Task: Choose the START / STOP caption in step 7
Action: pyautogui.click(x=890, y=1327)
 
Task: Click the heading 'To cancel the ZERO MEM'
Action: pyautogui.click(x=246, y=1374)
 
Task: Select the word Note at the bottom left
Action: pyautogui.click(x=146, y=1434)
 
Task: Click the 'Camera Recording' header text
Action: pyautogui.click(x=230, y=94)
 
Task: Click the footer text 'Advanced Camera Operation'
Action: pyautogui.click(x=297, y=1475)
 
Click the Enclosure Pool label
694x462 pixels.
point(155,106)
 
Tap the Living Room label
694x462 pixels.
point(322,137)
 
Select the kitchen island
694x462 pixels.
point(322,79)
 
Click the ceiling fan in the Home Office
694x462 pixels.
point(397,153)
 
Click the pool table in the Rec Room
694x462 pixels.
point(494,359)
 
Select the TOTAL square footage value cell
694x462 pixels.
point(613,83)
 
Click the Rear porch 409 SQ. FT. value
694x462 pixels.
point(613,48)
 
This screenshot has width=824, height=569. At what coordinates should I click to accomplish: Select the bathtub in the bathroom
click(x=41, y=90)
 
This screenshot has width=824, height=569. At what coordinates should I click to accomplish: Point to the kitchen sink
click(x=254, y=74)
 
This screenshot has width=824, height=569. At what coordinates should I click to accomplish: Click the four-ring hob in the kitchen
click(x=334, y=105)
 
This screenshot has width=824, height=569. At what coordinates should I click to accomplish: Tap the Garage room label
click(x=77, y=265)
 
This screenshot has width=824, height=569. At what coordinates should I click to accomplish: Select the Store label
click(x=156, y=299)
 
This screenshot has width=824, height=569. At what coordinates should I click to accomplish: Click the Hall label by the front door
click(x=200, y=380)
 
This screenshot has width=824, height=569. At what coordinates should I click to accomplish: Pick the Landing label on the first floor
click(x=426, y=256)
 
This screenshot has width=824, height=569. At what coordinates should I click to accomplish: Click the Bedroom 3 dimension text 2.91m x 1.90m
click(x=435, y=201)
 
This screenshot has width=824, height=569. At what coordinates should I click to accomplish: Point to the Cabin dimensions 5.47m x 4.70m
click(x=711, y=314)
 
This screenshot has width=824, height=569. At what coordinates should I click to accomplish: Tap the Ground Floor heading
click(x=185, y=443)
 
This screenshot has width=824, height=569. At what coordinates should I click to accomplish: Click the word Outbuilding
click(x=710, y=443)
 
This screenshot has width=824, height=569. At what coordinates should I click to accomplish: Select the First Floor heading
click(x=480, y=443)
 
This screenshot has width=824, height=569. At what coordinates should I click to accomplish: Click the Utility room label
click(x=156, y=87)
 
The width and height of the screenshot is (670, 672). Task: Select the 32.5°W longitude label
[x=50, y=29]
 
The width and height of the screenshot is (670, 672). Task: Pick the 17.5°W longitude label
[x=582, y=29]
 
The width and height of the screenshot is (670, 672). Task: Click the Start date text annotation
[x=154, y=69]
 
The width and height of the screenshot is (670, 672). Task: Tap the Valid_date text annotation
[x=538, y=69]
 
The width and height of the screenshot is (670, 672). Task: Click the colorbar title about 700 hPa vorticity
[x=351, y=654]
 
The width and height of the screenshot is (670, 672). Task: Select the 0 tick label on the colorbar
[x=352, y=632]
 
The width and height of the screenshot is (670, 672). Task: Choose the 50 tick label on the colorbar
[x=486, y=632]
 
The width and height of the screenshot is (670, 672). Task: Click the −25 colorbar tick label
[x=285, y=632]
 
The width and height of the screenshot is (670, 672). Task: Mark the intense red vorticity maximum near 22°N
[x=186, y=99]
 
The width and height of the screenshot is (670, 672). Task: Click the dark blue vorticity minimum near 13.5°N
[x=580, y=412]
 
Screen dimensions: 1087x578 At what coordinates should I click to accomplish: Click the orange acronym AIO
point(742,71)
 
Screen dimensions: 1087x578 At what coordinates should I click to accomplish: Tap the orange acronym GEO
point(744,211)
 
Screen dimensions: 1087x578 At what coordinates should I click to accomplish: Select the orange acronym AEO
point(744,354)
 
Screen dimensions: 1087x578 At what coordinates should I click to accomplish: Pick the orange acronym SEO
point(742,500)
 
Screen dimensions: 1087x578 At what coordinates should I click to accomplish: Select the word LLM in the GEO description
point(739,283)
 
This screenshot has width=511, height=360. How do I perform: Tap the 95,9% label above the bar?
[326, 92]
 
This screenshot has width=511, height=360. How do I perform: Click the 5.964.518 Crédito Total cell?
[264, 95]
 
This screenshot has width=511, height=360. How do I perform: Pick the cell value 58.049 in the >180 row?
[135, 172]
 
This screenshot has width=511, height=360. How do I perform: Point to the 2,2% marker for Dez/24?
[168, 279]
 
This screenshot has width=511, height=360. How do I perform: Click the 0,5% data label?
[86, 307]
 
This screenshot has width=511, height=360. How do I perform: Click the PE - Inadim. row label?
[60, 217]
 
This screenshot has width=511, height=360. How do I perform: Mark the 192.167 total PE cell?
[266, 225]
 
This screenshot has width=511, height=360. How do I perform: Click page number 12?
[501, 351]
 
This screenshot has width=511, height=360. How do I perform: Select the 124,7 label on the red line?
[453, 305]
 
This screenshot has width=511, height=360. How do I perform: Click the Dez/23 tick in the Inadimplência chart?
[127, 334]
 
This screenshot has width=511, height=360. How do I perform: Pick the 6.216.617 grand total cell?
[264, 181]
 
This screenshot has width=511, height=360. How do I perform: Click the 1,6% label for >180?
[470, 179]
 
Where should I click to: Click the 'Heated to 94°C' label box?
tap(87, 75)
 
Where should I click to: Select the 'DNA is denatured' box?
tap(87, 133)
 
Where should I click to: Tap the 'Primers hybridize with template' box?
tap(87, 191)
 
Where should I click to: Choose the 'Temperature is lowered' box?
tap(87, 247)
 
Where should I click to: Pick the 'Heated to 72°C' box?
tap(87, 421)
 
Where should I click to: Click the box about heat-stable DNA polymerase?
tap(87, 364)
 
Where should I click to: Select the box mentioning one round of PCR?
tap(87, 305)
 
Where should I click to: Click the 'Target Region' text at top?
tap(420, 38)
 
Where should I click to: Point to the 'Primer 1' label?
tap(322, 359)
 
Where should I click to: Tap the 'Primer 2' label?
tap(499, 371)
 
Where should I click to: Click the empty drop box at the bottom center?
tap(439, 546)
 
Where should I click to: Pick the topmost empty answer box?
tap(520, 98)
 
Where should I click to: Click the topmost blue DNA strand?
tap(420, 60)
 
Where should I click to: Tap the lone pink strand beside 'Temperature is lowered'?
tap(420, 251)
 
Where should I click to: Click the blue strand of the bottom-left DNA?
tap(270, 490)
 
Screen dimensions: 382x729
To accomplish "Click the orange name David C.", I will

_ _ _

Pull out each line of the records that contains the word "topmost", matching case exactly.

__Task answer__.
Where should I click to: Pick the topmost empty answer box?
Where should I click to: Click the topmost blue DNA strand?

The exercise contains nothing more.